#### What you will do:
Every record that follows must be set down word for word.

#### Extracted data:
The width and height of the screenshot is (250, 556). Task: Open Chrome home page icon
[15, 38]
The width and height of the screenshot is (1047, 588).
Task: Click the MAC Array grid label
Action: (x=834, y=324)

#### Solved problem:
The width and height of the screenshot is (250, 556). Task: Open Chrome home page icon
[15, 38]
The width and height of the screenshot is (1047, 588).
Task: Click the MAC Array grid label
Action: (x=834, y=324)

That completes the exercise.